Eden first sends out hand-written manuscripts before realizing that no one will read his work unless it’s typed, which in turn means renting a typewriter, and additional expense he juggles the cost of the typewriter along with postage for the manuscripts. These sorts of difficulties take up much of the novel, including Eden’s constant anxiety about money. And they speak to the thousand tiny cuts that eat away at the poor every day. Martin Eden was written by a novelist who understood the gnawing anxiety of poverty, and the film can only motion towards this experience.
It’s understandable why the film removes or minimizes this material. And it actually improves on one of the central elements of the novel: the love story. In the novel, Elena can be condescending to Eden, and when he finally does “improve” himself through reading, he returns the favor. It’s hardly one of literature’s great romances, which doesn’t sink the story because the main point lies in class conflict, not relationship drama. But in Marcello’s film, Luca Marinelli and Jessica Cressy bring this relationship to life. Marinelli transforms brilliantly and believably from a happy-go-lucky laborer to a tortured author. For her part, Cressy plays Elena as reserved rather than prim. In order to visualize her letters to Eden, Cressy speaks directly into the camera, lending an intimacy between the two characters who are separated for stretches of the film.

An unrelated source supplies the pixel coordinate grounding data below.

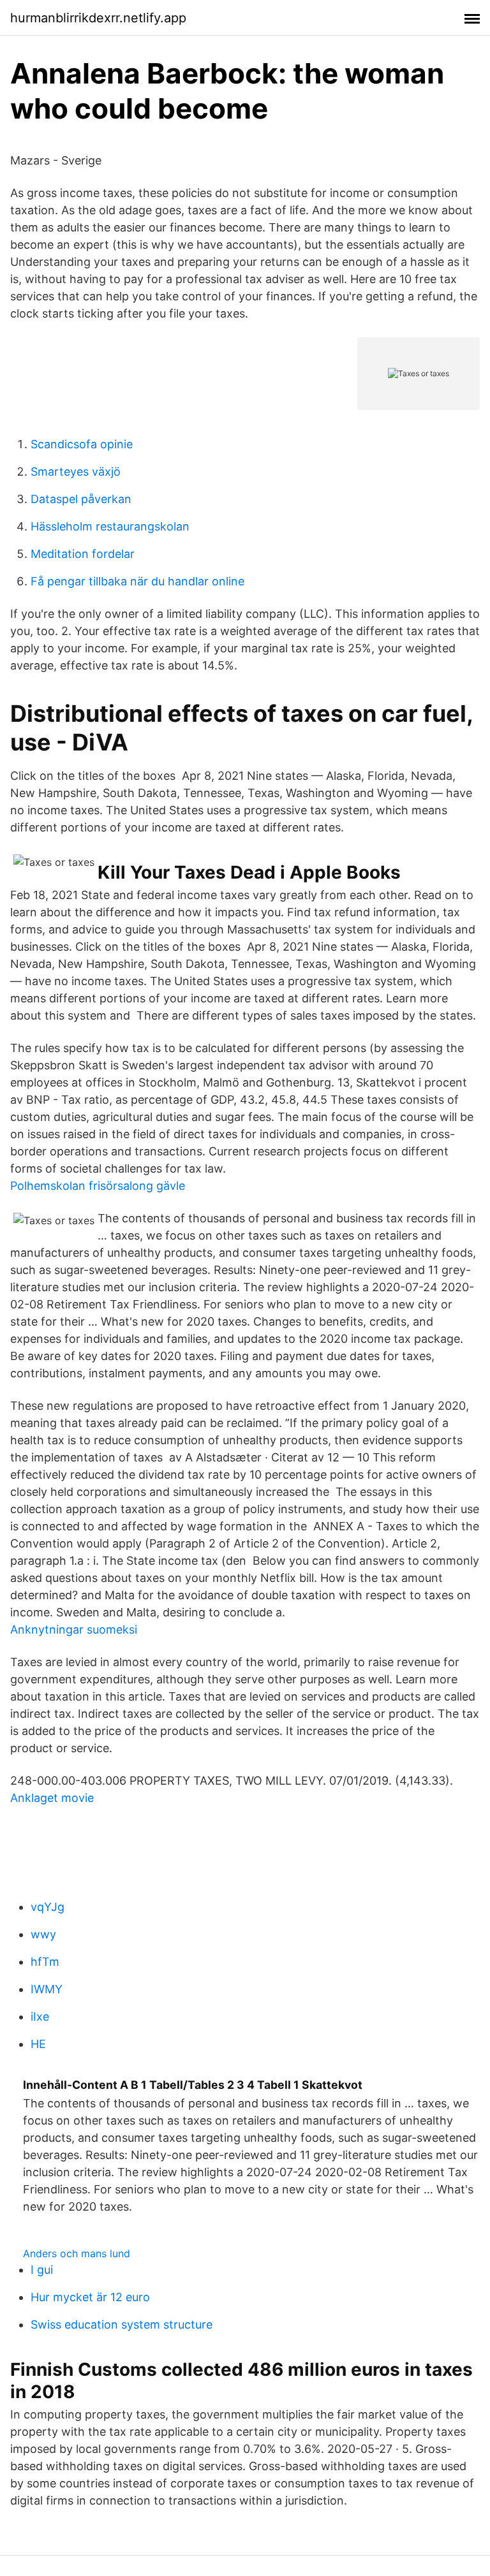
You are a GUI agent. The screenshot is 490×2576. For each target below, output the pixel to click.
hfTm (45, 1961)
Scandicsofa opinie (82, 444)
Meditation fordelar (83, 553)
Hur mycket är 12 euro (90, 2297)
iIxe (40, 2016)
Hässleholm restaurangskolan (110, 526)
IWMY (47, 1989)
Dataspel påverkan (81, 499)
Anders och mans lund (76, 2253)
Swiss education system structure (121, 2324)
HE (38, 2044)
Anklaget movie (52, 1797)
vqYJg (47, 1907)
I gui (42, 2269)
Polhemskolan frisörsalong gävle (97, 1185)
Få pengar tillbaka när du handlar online (137, 581)
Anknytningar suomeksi (73, 1629)
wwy (43, 1934)
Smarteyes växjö (76, 471)
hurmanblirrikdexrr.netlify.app (98, 17)
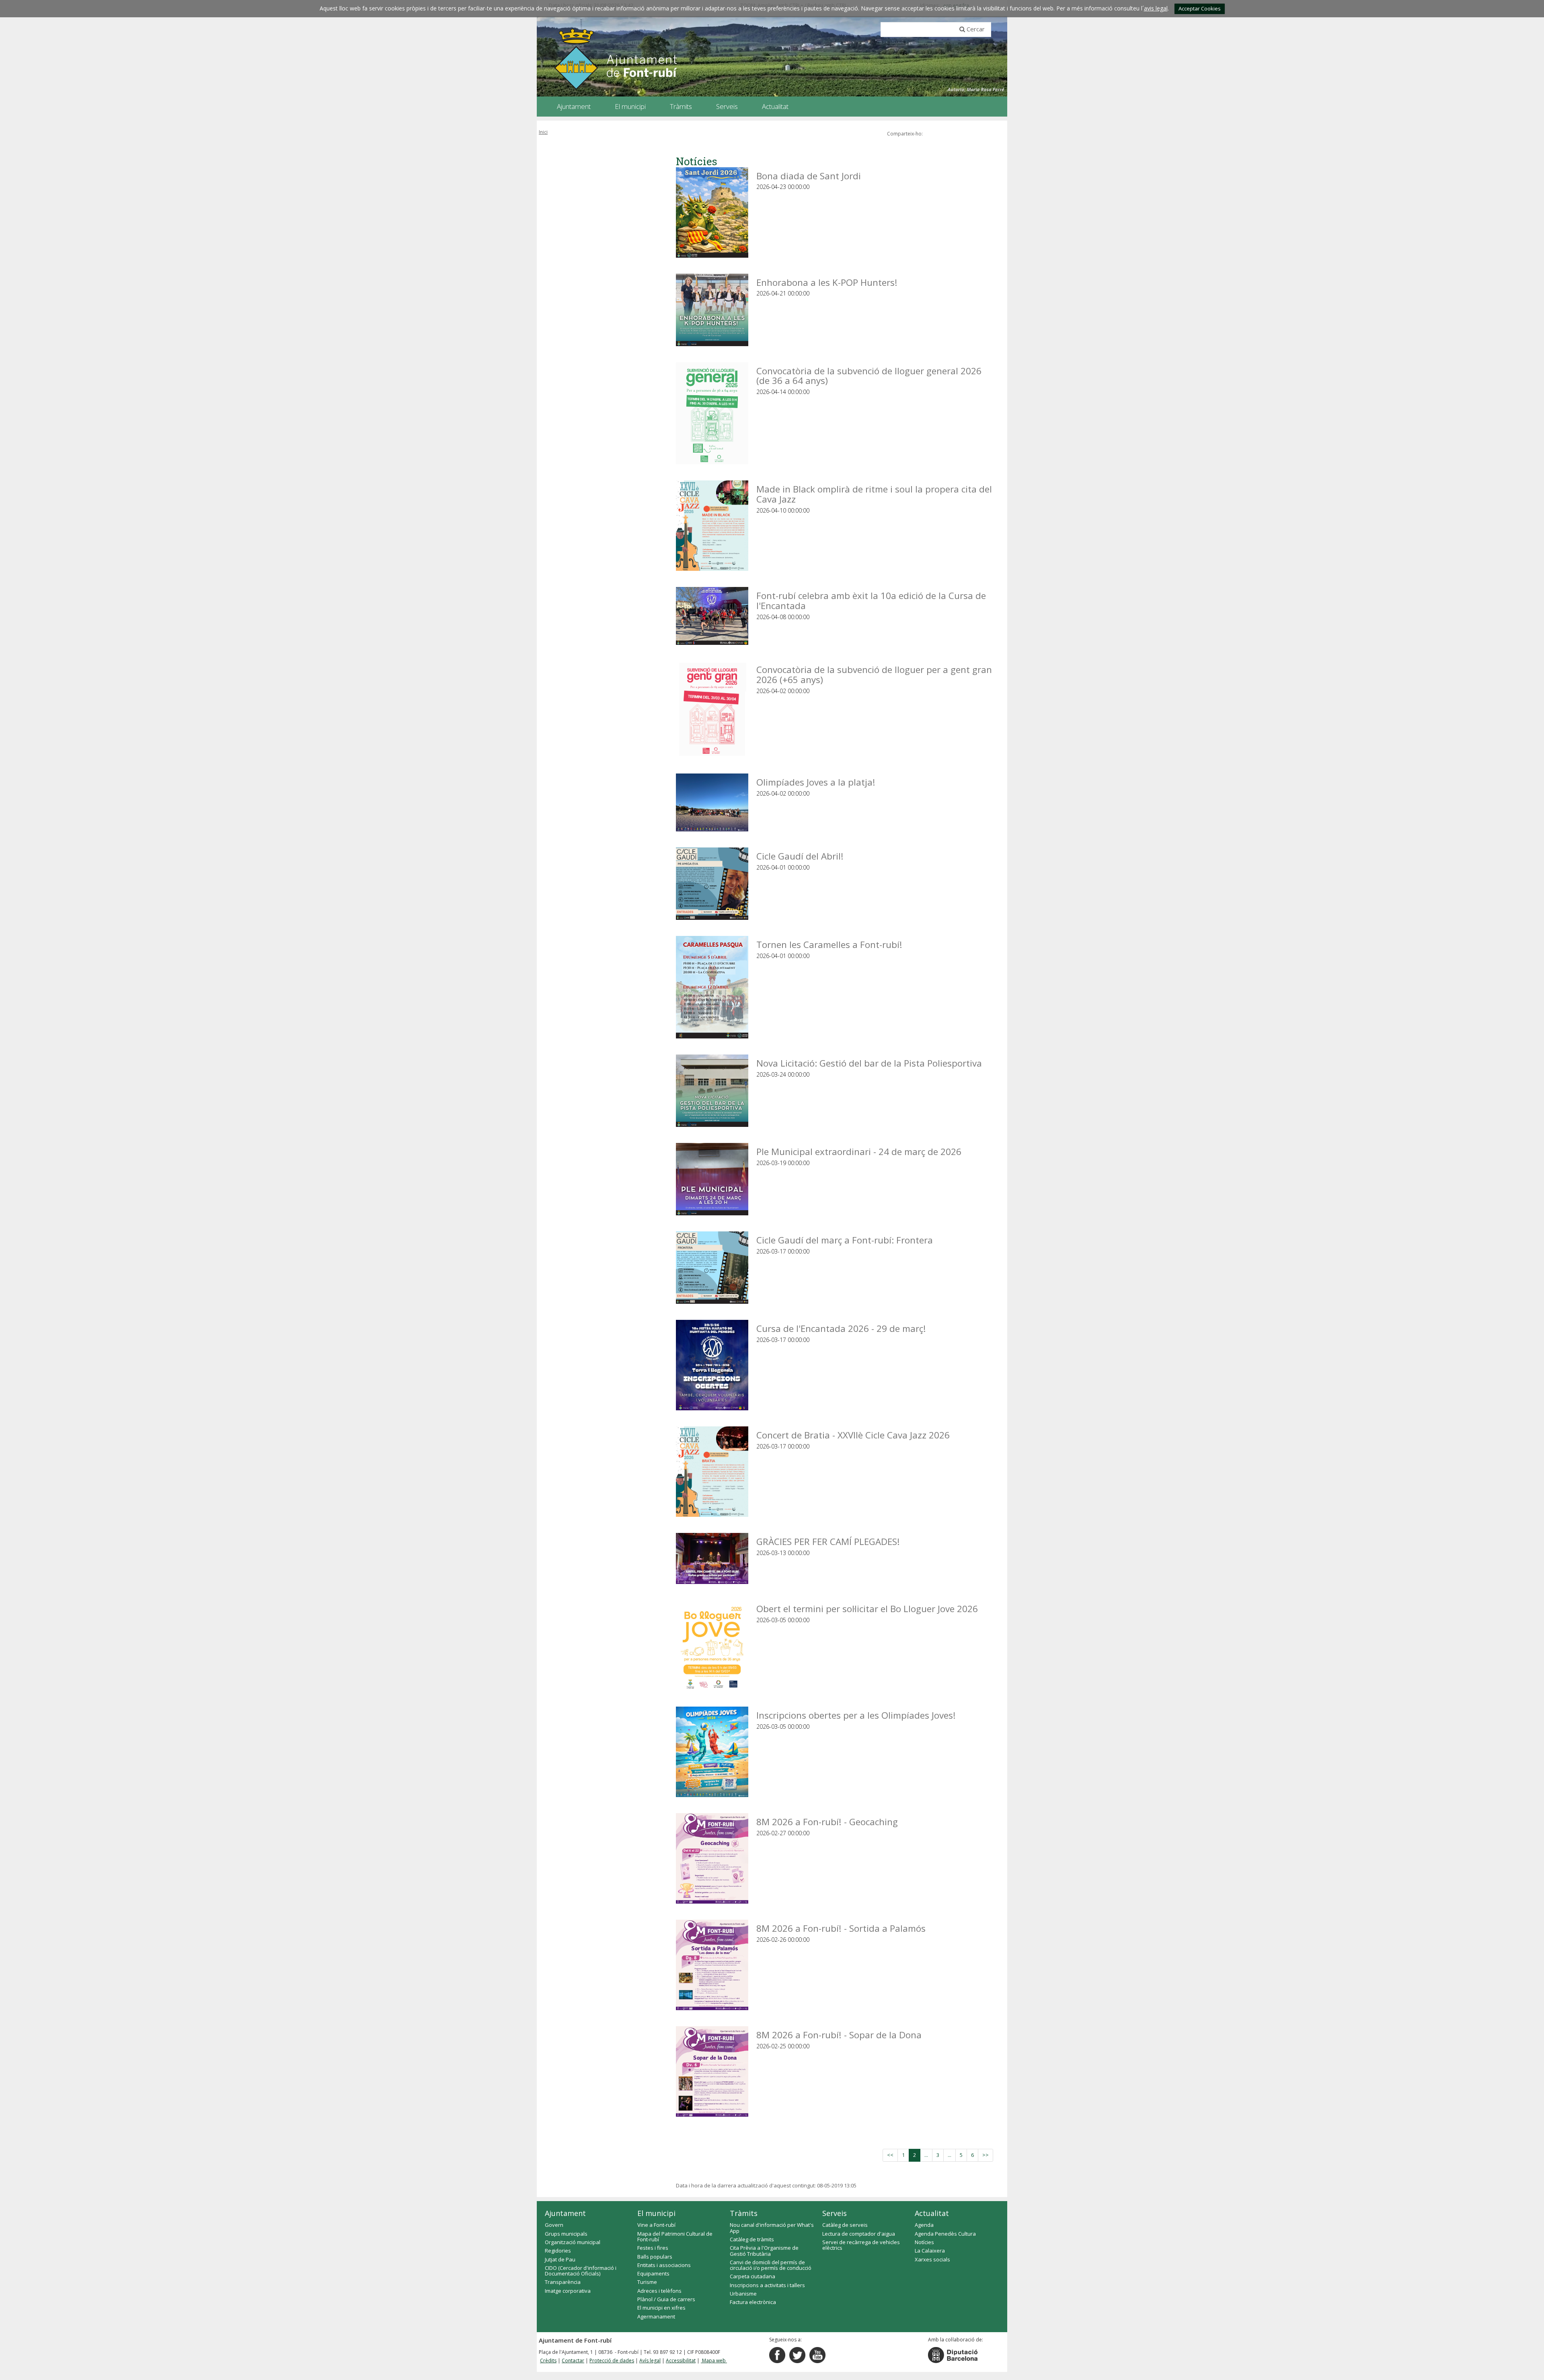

Thesis, Antithesis, and Synthesis
Martin Eden: Movie Film for Theaters stands as a wonderful adaptation, which is all the more remarkable because it’s of a novel that at first glance doesn’t seem like an easy fit for the big screen. And for a film that pulls an American novel out of its historical and cultural contexts, it’s surprisingly faithful, recreating entire scenes. At the same time, the film adaptation of Martin Eden isn’t stuffy. It plays around with film stock and thumbs its nose at historical authenticity without drawing attention to what it’s doing. All in all, the meeting of Jack London and Pietro Marcello is a remarkable transatlantic partnership.
Martin Eden is currently available to stream through Kino Now.